__Exercise prompt__. Report how many lines below contain the word "will". Give only the number.

Records supplied section start

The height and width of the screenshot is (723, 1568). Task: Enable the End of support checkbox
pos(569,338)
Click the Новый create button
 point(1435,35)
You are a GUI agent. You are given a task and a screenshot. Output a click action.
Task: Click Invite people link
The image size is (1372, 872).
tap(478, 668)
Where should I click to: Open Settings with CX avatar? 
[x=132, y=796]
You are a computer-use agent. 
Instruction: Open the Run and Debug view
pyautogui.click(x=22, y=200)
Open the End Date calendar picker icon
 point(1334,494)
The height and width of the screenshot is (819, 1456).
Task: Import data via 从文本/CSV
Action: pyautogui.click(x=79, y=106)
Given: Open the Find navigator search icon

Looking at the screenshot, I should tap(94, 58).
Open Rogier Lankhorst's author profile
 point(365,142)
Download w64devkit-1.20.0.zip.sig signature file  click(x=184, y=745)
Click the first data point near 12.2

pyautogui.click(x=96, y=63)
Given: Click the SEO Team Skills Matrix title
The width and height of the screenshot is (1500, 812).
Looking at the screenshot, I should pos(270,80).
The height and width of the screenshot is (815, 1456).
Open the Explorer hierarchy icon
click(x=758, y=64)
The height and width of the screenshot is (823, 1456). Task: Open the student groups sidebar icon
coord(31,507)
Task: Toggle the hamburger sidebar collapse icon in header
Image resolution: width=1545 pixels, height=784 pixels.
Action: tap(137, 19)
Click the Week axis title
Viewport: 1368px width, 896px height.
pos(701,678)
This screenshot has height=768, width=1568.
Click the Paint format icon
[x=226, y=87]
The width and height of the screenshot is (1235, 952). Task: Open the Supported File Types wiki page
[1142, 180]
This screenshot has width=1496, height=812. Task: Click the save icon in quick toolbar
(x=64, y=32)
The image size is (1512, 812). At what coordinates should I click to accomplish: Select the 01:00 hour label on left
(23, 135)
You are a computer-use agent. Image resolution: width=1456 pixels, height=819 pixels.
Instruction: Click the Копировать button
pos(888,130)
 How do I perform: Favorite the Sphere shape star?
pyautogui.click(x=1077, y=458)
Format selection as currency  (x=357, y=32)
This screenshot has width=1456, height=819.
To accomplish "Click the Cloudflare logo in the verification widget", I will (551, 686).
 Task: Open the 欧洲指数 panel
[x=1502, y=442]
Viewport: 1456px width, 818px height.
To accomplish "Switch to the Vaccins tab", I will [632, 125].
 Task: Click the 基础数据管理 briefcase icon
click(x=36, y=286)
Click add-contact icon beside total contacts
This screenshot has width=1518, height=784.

Records supplied section end

__Solution__. 2